Monika Pis, PhD, CPNP
Constipation, defined as hard or infrequent bowel movements (3 or less a week), is a very common phenomenon during childhood. The most likely cause is diet, although some children inherently have a slow peristalsis leading to constipation. There are many medical reasons for constipation, but I will not be addressing those in this article.
As children are transitioned from baby formula to cow’s milk, and from baby to table foods, certain feeding practices contribute to the development of constipation. Many parents think that a child should drink as much milk as formula, when actually, only 16-24 ounces of cow’s milk a day are necessary for healthy growth. While milk contains vitamins A and D, as well as calcium and fatty acids necessary for a healthy development of the brain, milk and its derivatives (cheese, yogurt, ice cream) are constipating in nature. Therefore, most children consuming large quantities of dairy products develop constipation.
Another feeding practice that leads to unhealthy elimination is catering to your child’s dietary whims. If allowed, most children would prefer to eat pizza, macaroni & cheese, noodles, chicken nuggets, and hot dogs instead of fiber-rich foods like fruits, vegetables, and beans. Processed foods high in carbohydrates lack fiber that is necessary for regularity. Therefore, diets high in carbs and low in fiber often result in hard, difficult to pass stools.
Unresolved constipation leads to chronic abdominal pain, feeling bloated, nausea, decreased appetite, heart burn, rectal bleeding from straining, urinary tract infections, vomiting, intestinal obstruction, and even bowel perforation that may result in death.
Toddlers who get constipated may become frightened of heaving another painful bowel movement. They may begin holding the stool in, which in turn causes even more constipation.
Prevent constipation in your child by serving fruits and vegetables with every meal and snack. Offer 16-24 ounces of milk daily, and limit cheese to a couple of slices a day.
The American Heart Association recommends that children older than 2 years should gradually adopt American Heart Association dietary recommendations. That means saturated fat intake should be less than 7 percent of total calories, trans fat intake should be less than 1 percent of total calories, and dietary cholesterol should be limited to no more than 300 mg daily. Children should also get the majority of calories from complex carbohydrates high in fiber.

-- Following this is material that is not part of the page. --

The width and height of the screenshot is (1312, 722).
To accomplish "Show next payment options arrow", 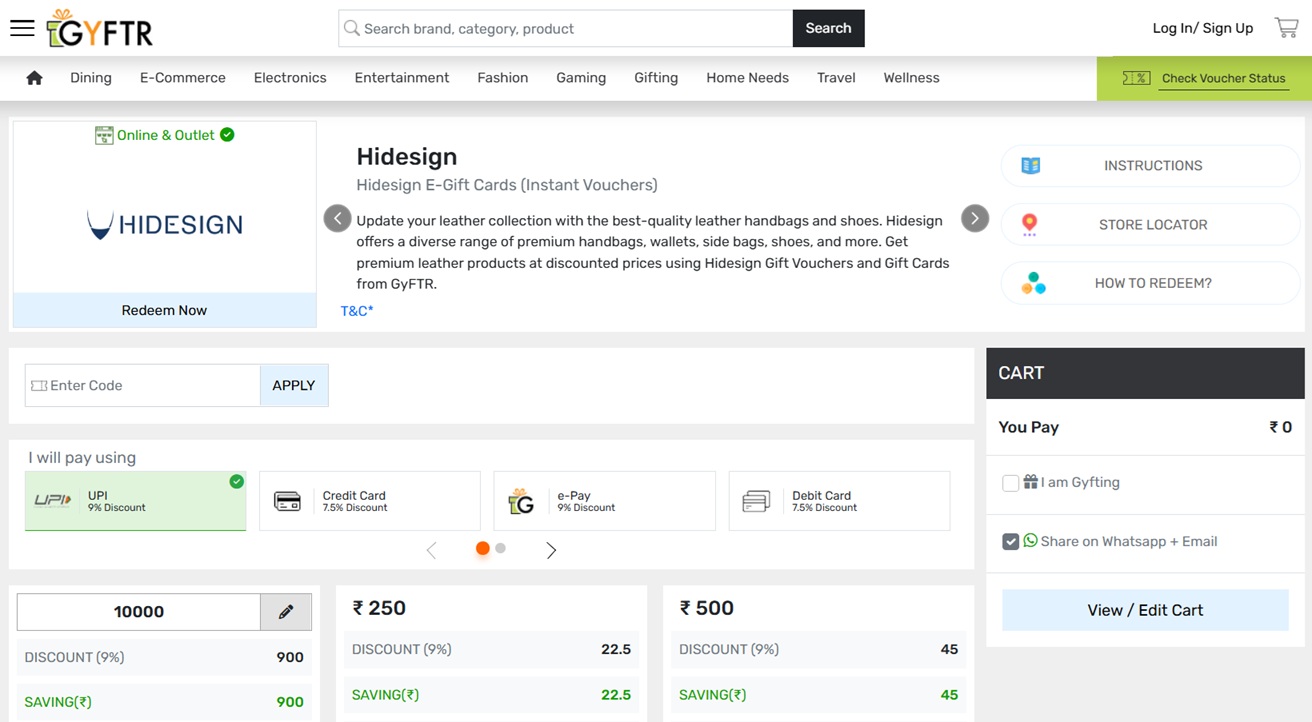I will click(551, 550).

Both children and adults should consume 14g of fiber per 1,000 calories consumed. Read the nutrition facts panel on food labels to determine how much fiber is in the food you are choosing. According to the Food and Nutrition Board of the National Academy of Sciences Research Council, the dietary fiber intake is summarized below:
Dietary Reference Intakes for Fiber
Age, then grams per day of fiber
1-3 years 19
4-8 years 25
9-13 years 31
14-18 years 38
19-50 years 38
51+ years 30
9-13 years 26
14-18 years 26
19-50 years 25
51+ years 21
<18 years 28
18+ years 28
<18 years 29
18+ years 29
To increase fiber in your diet, follow these tips presented by The Mayo Clinic:
• Start your day with a high-fiber breakfast cereal — 5 or more grams of fiber per serving. Opt for cereals with "bran" or "fiber" in the name. Or add a few tablespoons of unprocessed wheat bran to your favorite cereal.

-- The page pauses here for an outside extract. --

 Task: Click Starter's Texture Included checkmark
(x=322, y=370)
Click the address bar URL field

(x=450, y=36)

• Add crushed bran cereal or unprocessed wheat bran to baked products such as meatloaf, breads, muffins, casseroles, cakes and cookies. You can also use bran products as a crunchy topping for casseroles, salads or cooked vegetables.
• Switch to whole-grain breads. These breads list whole wheat, whole-wheat flour or another whole grain as the first ingredient on the label. Look for a brand with at least 2 grams of dietary fiber per serving.
• Substitute whole-grain flour for half or all of the white flour when baking bread. Whole-grain flour is heavier than white flour. In yeast breads, use a bit more yeast or let the dough rise longer. When using baking powder, increase it by 1 teaspoon for every 3 cups of whole-grain flour.
• Eat more whole grains and whole-grain products. Experiment with brown rice, barley, whole-wheat pasta and bulgur.
• Take advantage of ready-to-use vegetables. Mix chopped frozen broccoli into prepared spaghetti sauce. Snack on baby carrots.
• Eat more beans, peas and lentils. Add kidney beans to canned soup or a green salad. Or make nachos with refried black beans, baked tortilla chips and salsa.
• Eat fruit at every meal. Apples, bananas, oranges, pears and berries are good sources of fiber.
• Make snacks count. Fresh and dried fruit, raw vegetables, low-fat popcorn, and whole-grain crackers are all good choices.